Urinary incontinence is another risk of radical prostatectomy. Incontinence may vary from none to persistent incontinence, such that every time you move you leak urine. The more common type of incontinence is stress-related incontinence, leakage that occurs when you increase the pressure in your abdomen, such as when you bear down, pick up something heavy, laugh, or cough. The incidence of incontinence varies from 1 to 58%, and one of the reasons for the wide range in the reported incidence of incontinence is that the definition of incontinence varies. If one considers any leakage to be incontinence, then the incidence would be higher than if incontinence were defined as leakage sufficient to change a pad a day. As with erectile dysfunction, incontinence may improve or resolve over time. Risks for incontinence after surgery include prior pelvic irradiation and older age. Many options are available for the treatment of urinary incontinence after radical prostatectomy (see Question 24).
Bladder Neck Contracture
A bladder neck contracture is scar tissue that develops in the area where the bladder and urethra are sewn together. This problem occurs in about 1 in every 20 to 30 prostatectomies. The signs and symptoms of a bladder neck contracture include decreased force of stream and straining (pushing) to urinate. The bladder neck contracture is identified during an office cystoscopy, in which a cystoscope, a telescope-like instrument, is passed through the urethra up to the bladder neck and the narrowed area is visualized. If the opening is very small, a small wire can be passed through it and the area dilated using some metal or plastic dilators. Before the procedure, the urethra is numbed with lidocaine jelly to decrease discomfort. Usually, once the bladder neck is dilated, it remains open; however, in a small number of men, a repeat dilation or an incision into the scar under anesthesia is needed.
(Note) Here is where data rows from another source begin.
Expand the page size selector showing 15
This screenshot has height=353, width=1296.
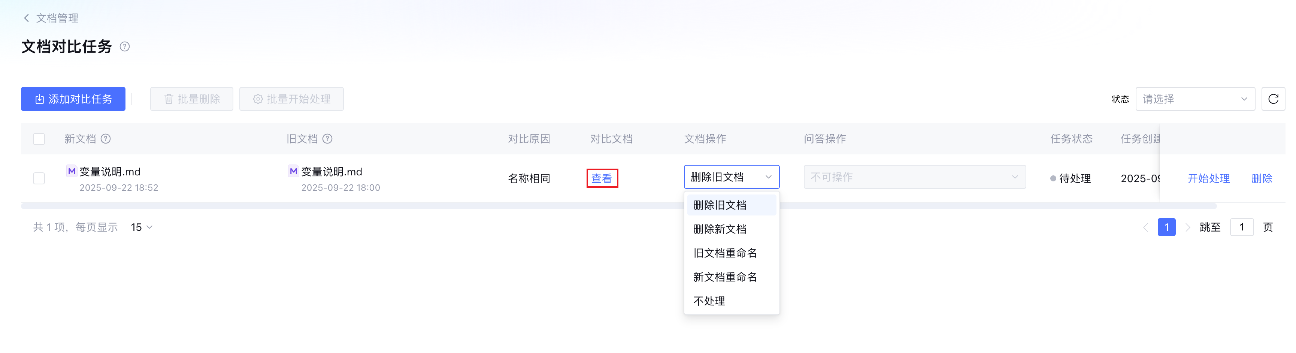(x=141, y=227)
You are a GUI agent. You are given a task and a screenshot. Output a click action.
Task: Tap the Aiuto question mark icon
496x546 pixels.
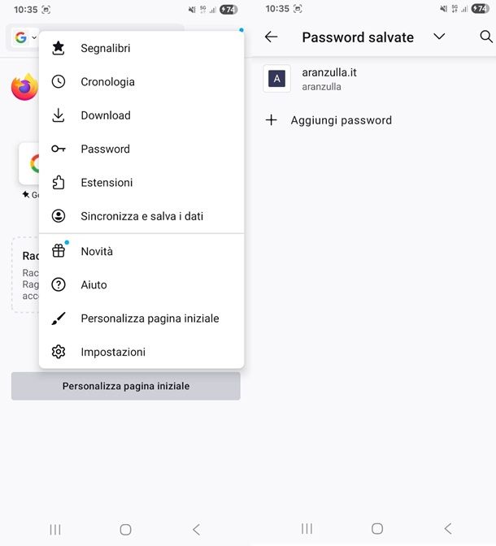click(59, 285)
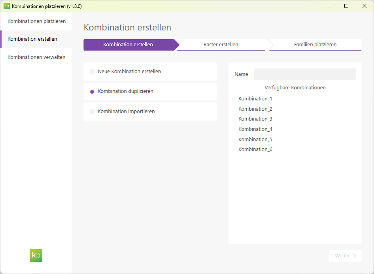The height and width of the screenshot is (274, 374).
Task: Click the kp logo in the bottom-left corner
Action: coord(36,255)
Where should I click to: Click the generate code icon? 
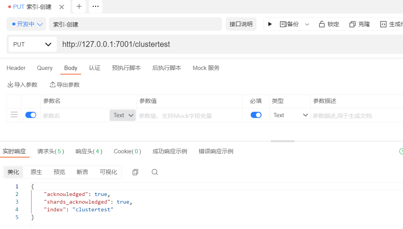pyautogui.click(x=383, y=24)
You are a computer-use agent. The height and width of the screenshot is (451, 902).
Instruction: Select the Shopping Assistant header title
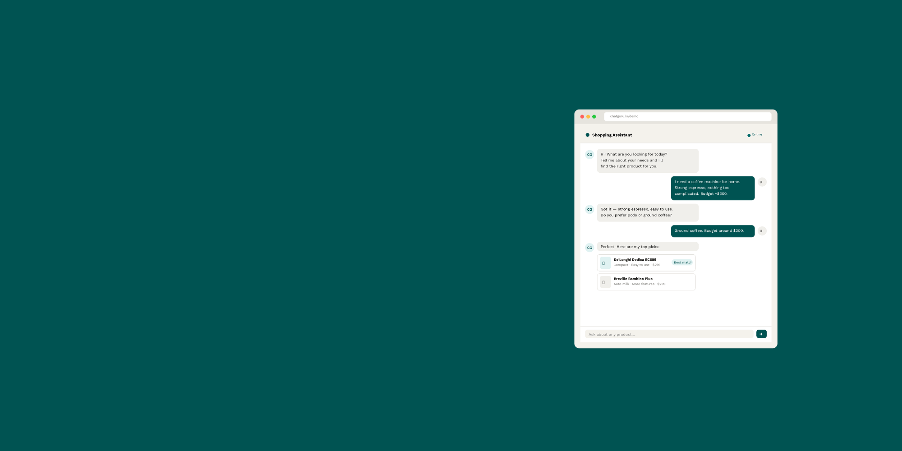tap(612, 135)
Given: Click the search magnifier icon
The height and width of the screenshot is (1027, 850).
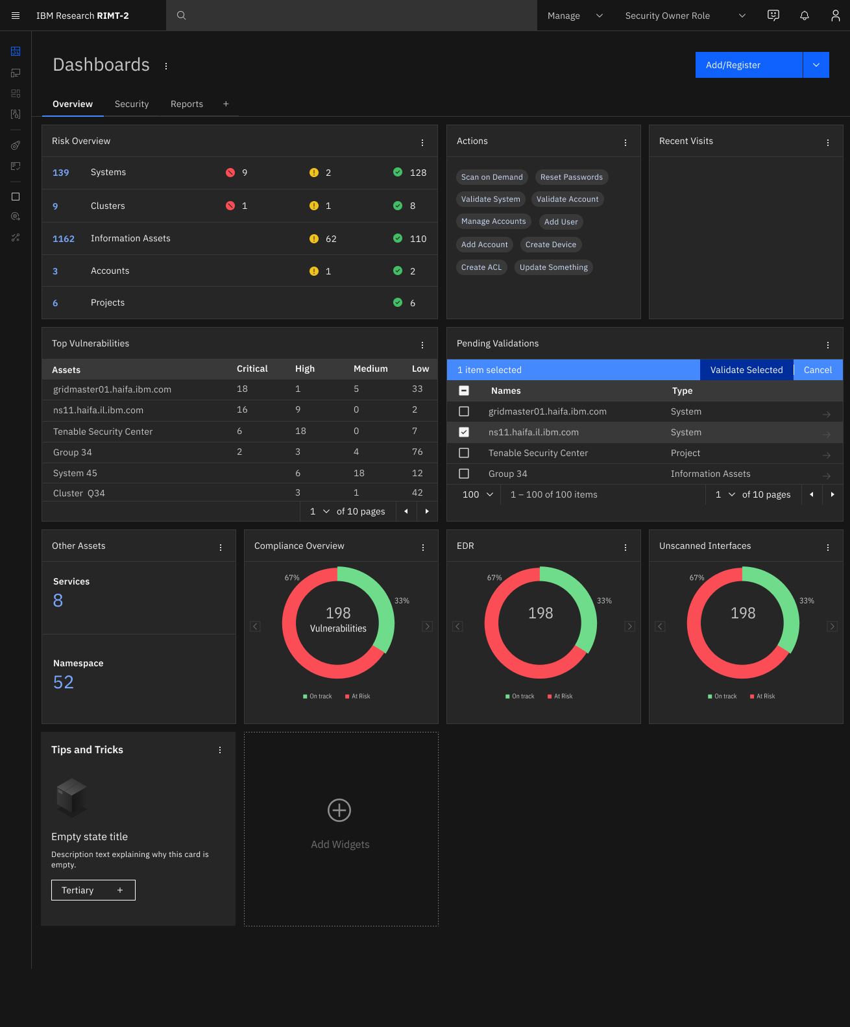Looking at the screenshot, I should (x=182, y=16).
A complication of treatment for bladder neck contracture is urinary incontinence.
Deep Venous Thrombosis
A deep venous thrombosis (DVT) is a blood clot that develops in the veins in the leg or the pelvis. People with cancer and those who are sedentary are at increased risk for such blood clots. Thromboembolic (TED) hose and Venodynes (pneumatic sequential stockings that inflate and deflate to keep blood flowing) are often used during surgery and the postoperative period to decrease the risk of forming such blood clots. DVTs may cause swelling of the leg, which often resolves when the blood clot dissolves. A more serious risk posed by a DVT is that a piece of the clot could break off and travel to the heart and lungs. This is called a pulmonary embolus. A pulmonary embolus can be life threatening if the fragment is large enough to block off blood flow to the lung.
The incidence of rectal injury during a radical prostatectomy is less than 2%. There is a slightly higher risk of rectal injury with the perineal approach (1.73%) than with the retropubic approach (0.68%). In most cases, if the injury is small and you have performed the bowel prep and no stool is visible, then the area can be closed and should heal. For large injuries that occur with bowels that are not well prepped, a temporary colostomy is made to decrease the chances of stool leakage and abscess formation; the colostomy can be taken down later.
Miscellaneous Complications Related to the Radical Prostatectomy
The retropubic prostatectomy has a higher risk of cardiovascular, respiratory, and other medically related complications, primarily gastrointestinal, such as slow return of bowel function, than the perineal approach. The perineal approach has a higher risk of miscellaneous surgical complications, such as rectal injury and postoperative infections. The perineal approach may also be associated with an increased risk of incontinence of stool. The incidence of complications and mortality increases with patient age at the time of surgery.
The mortality rate associated with radical prostatectomy is less than 0.1%.